Back on topic: silver dropped back to $13.71 as of right now from the $13.60 to $14.20-ish movement just yesterday. Oh well. I bet some millisecond trader with $10mil probably made $400,000 in one day off the ~4% rise. Or am I just naive?
Conviction implies a criminal case. They were enjoined and fined $1 million by the SEC, but Bonner and Stansberry continue unabated with their lies and disinformation.
Yes, we're ALL horribly naïve, every blessed one of us. DR readers more than the rest of us, but still...
No thanks, just had some. Made it myself, too. A naughty little Colombian blend; precocious, yet not pretentious.
And a bit of cynicism too. Mainly because I became a City Planner instead of a Wall Street tech wizard. Excuse me while I take this call with neighbors arguing about the location of a shed.
It makes the source forever sketchy and unreliable, because it was based on a pattern of conduct, not a single instance, which would have made your point more valid, and the conduct continues to this day, largely unabated. They "sell" Chicken Little-ism to the epically uneducated, and get rich (more than usual Wall Street crook rich) doing it. On the merits of the Bonner "phone call" bit, which is a funny bit, I admit that, it ignores (conveniently for Bonner) the remaining policy choices that ALWAYS remain to unwind high debt - economic growth and a tax code with much higher progressivity than at present.

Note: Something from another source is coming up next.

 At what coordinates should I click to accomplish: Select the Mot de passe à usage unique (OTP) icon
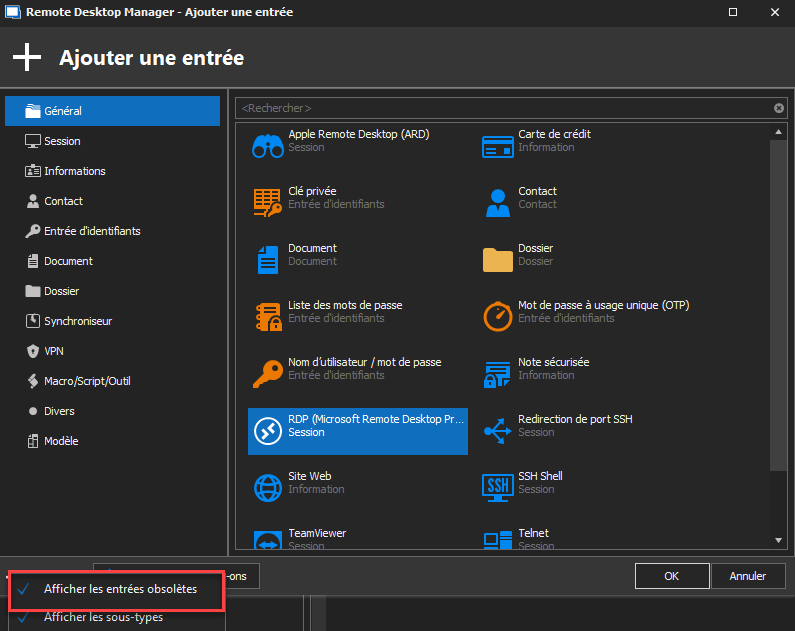(497, 317)
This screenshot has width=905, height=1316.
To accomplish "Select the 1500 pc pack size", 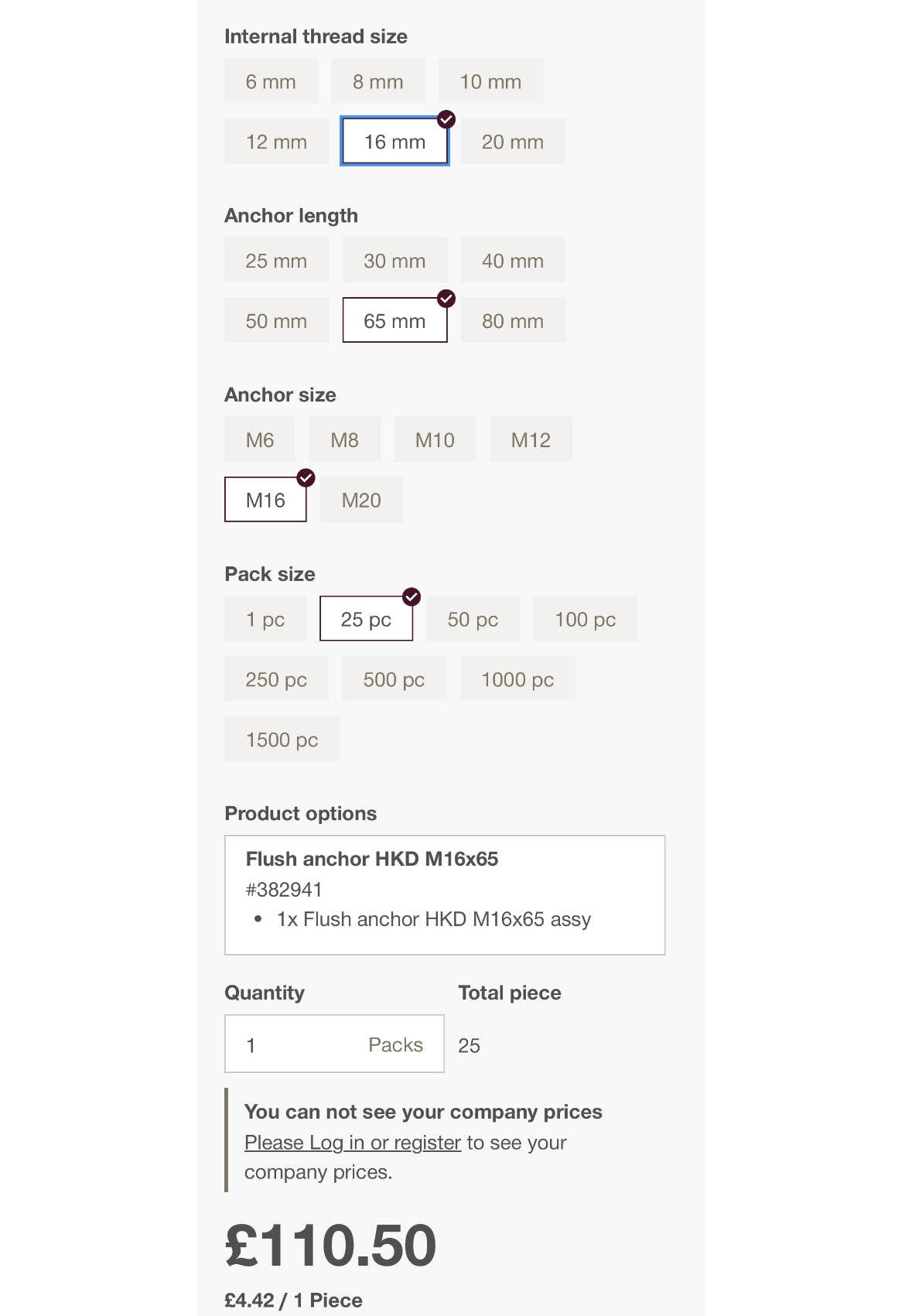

Presto, change-o, Bonner's "nowhere for the Fed to turn" problem disappears. Now where have I seen that tried? It's on the tip of my tongue. Oh yeah! WE did it in the post-WW2 era, here in the USA! But shhhhh, Bonner can't even TALK about that option. Might cost him his second French chateau.
Yeah it worked after WWll because we had economic growth-75% of world exports. Or something like that?
Sure, but while a flatter tax code DOES promote passive investing, a more progressive one encourages true new enterprise growth because: "Of course I'm hiring; at my tax bracket, the government is subsidizing 75% of my newly added payroll." When marginal rates are low (the Stockman lie notwithstanding) the incentive is to AVOID hiring.
Here's how bullion "investors" understand it. Liberty. plural lib·er·ties. 1 : the quality or state of being free: a : the power to do as one pleases b : freedom from physical restraint c : freedom from arbitrary or despotic control d : the positive enjoyment of various social, political, or economic rights and privileges e : the power of choice. Democracy. a system of government in which all the people of a state or polity are involved in making decisions about its affairs, typically by voting to elect representatives to a congress or similar assembly. Plutocracy. government by the richest people. : a country that is ruled by the richest people. : a group of very rich people who have a lot of power. Since we've become a Plutocracy, Liberty is not achievable. The only hope for Liberty is to become a Democracy.
Yeah, those founders that stackers like to invoke, they were just average pauper farmers. After all, Washington and Jefferson and them never had mansions. No plutocrats there. Nope. What? They did? Never mind.
Sounds like, IN ESSENCE, you're saying that bullion investing is INHERENTLY a POLITICAL thing? Exactly what I've been saying since I joined CT and started questioning the unavoidable tension between having a bullion investing forum and having a rule against politics.
True, but, you can't say it here, at least not by pointing out which groups promote one ideology over another. I laid out definitions above, it's up to the reader to figure out which group promotes which system.
Sully, If I haven't yet complimented you on your continuing eBay activities, I should have. I realize you're a young'n and I admire the bejabbers out of your initiative. Well done, young man. Keep it up. It'll grow. Can't say I've ever needed hockey tape.
As they say on ESPN, "C'monnnn Mannnn!" You know the Stockman formula has proven to be a lie. It boils down to "make the rich so rich by not taxing them until they have so much money that they hire people out of sheer boredom from counting their money".